Give the records below again in full, exactly as written, but without any images.
►
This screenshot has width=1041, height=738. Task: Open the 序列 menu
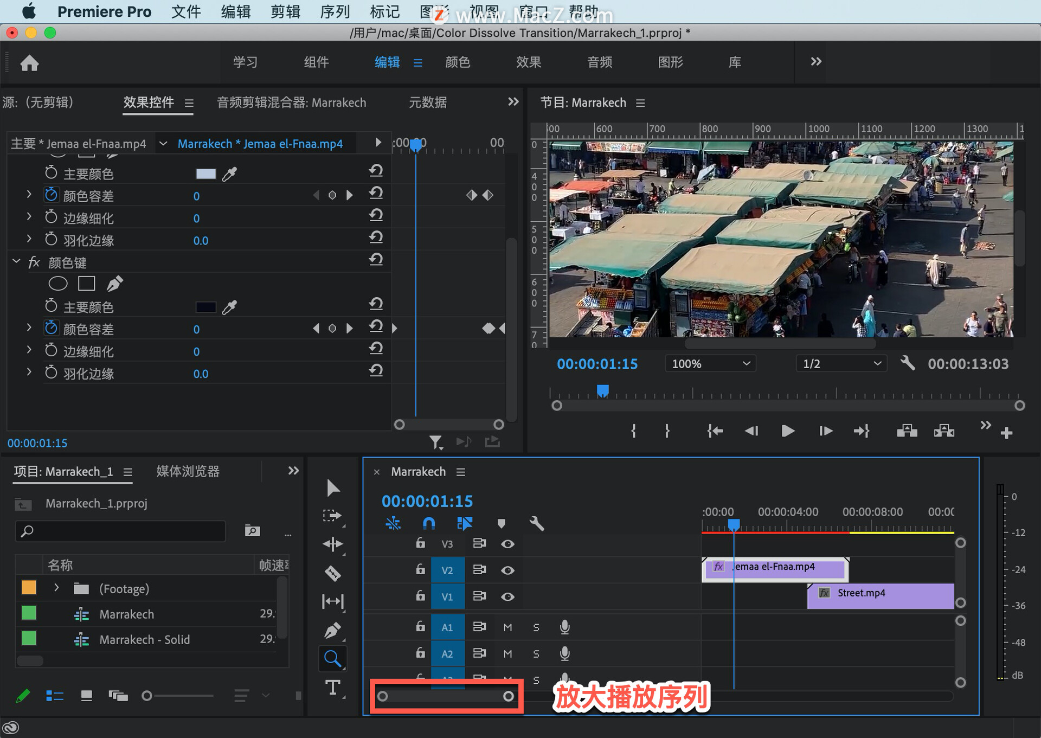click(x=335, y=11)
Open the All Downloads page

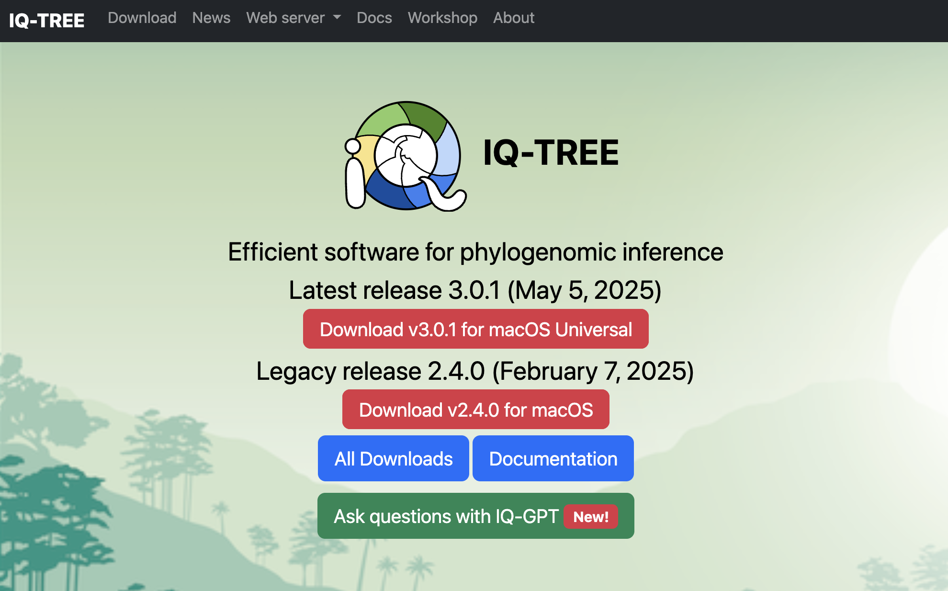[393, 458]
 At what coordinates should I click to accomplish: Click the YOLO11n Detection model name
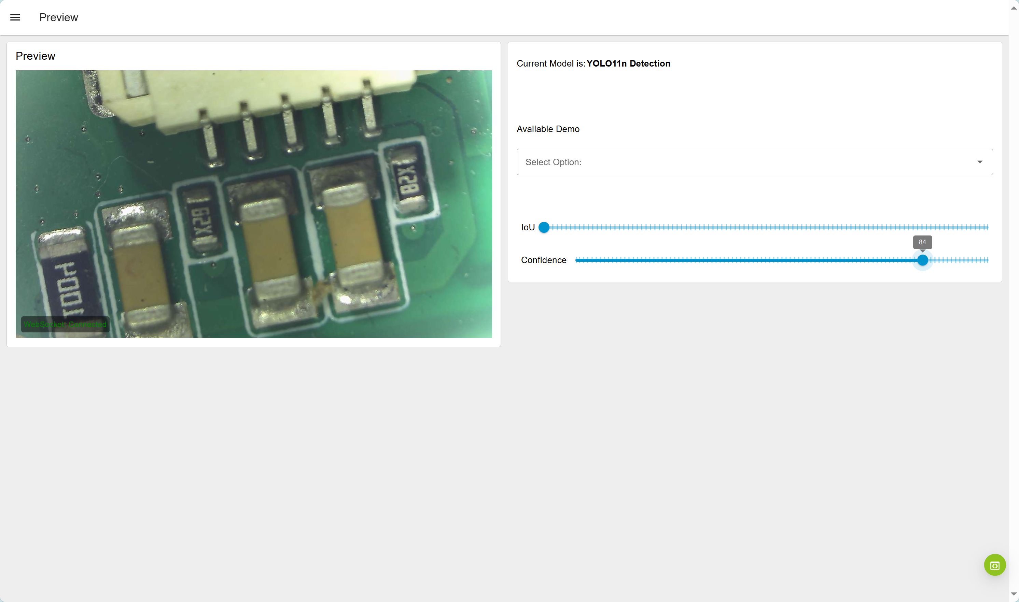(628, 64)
◄
◆ Result of this exercise
This screenshot has width=1041, height=738. Task: Open the 序列 menu
click(x=335, y=11)
Open the All Downloads page

[393, 458]
 At what coordinates should I click to accomplish: Click the YOLO11n Detection model name
(628, 64)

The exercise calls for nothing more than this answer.